Your goal:
Please copy the records from the line containing "Image resolution: width=466" through the line containing "pyautogui.click(x=106, y=199)", reproducing each line verbatim.

Extracted information:
—————
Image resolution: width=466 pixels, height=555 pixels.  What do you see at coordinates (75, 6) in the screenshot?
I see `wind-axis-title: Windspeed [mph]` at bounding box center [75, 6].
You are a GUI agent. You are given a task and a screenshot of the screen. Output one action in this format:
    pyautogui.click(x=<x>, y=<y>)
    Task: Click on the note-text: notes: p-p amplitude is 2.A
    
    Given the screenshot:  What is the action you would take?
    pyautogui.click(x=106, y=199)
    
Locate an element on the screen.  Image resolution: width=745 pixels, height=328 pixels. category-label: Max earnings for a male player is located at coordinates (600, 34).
—————
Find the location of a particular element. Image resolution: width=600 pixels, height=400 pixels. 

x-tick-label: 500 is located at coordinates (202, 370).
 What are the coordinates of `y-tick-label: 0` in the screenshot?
—————
Answer to the problem:
Image resolution: width=466 pixels, height=555 pixels.  What do you see at coordinates (75, 6) in the screenshot?
I see `wind-axis-title: Windspeed [mph]` at bounding box center [75, 6].
You are a GUI agent. You are given a task and a screenshot of the screen. Output one action in this format:
    pyautogui.click(x=<x>, y=<y>)
    Task: Click on the note-text: notes: p-p amplitude is 2.A
    
    Given the screenshot:  What is the action you would take?
    pyautogui.click(x=106, y=199)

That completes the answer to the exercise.